How to split a list into evenly sized chunks? [Answered]

Answer #1: Split a list into evenly sized chunks

Here’s a generator that yields the chunks you want:

def chunks(lst, n):
    """Yield successive n-sized chunks from lst."""
    for i in range(0, len(lst), n):
        yield lst[i:i + n]

import pprint
pprint.pprint(list(chunks(range(10, 75), 10)))
[[10, 11, 12, 13, 14, 15, 16, 17, 18, 19],
 [20, 21, 22, 23, 24, 25, 26, 27, 28, 29],
 [30, 31, 32, 33, 34, 35, 36, 37, 38, 39],
 [40, 41, 42, 43, 44, 45, 46, 47, 48, 49],
 [50, 51, 52, 53, 54, 55, 56, 57, 58, 59],
 [60, 61, 62, 63, 64, 65, 66, 67, 68, 69],
 [70, 71, 72, 73, 74]]

If you’re using Python 2, you should use xrange() instead of range():

def chunks(lst, n):
    """Yield successive n-sized chunks from lst."""
    for i in xrange(0, len(lst), n):
        yield lst[i:i + n]

Also you can simply use list comprehension instead of writing a function, though it’s a good idea to encapsulate operations like this in named functions so that your code is easier to understand. Python 3:

[lst[i:i + n] for i in range(0, len(lst), n)]

Python 2 version:

[lst[i:i + n] for i in xrange(0, len(lst), n)]

Answer #2: Split a list into evenly sized chunks

If you want something super simple:

def chunks(l, n):
    n = max(1, n)
    return (l[i:i+n] for i in range(0, len(l), n))

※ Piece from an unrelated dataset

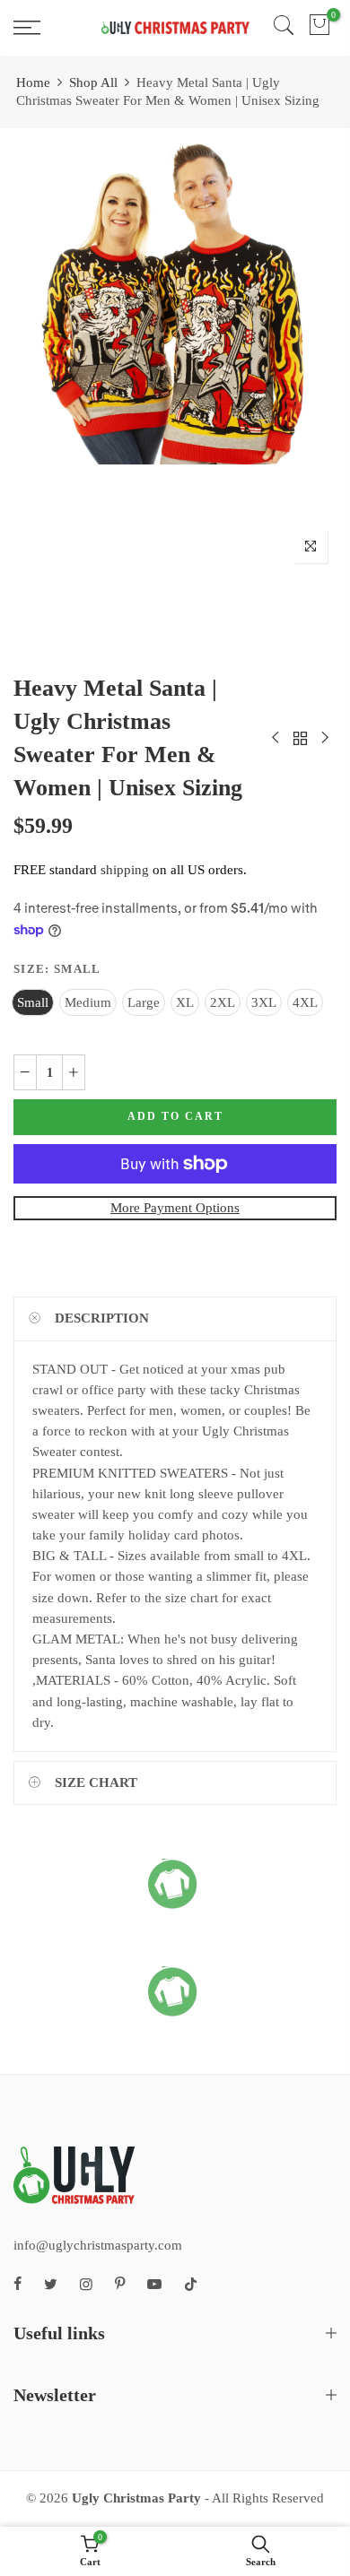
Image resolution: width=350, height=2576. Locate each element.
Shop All (93, 82)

Use xrange() instead of range() in the case of Python 2.x

Answer #3: How to split a list into evenly sized chunks

I know this is kind of old but nobody yet mentioned numpy.array_split:

import numpy as np

lst = range(50)
np.array_split(lst, 5)
# [array([0, 1, 2, 3, 4, 5, 6, 7, 8, 9]),
#  array([10, 11, 12, 13, 14, 15, 16, 17, 18, 19]),
#  array([20, 21, 22, 23, 24, 25, 26, 27, 28, 29]),
#  array([30, 31, 32, 33, 34, 35, 36, 37, 38, 39]),
#  array([40, 41, 42, 43, 44, 45, 46, 47, 48, 49])]

Answer #4: Split a list into evenly sized chunks

Directly from the (old) Python documentation (recipes for itertools):

from itertools import izip, chain, repeat

def grouper(n, iterable, padvalue=None):
    "grouper(3, 'abcdefg', 'x') --> ('a','b','c'), ('d','e','f'), ('g','x','x')"
    return izip(*[chain(iterable, repeat(padvalue, n-1))]*n)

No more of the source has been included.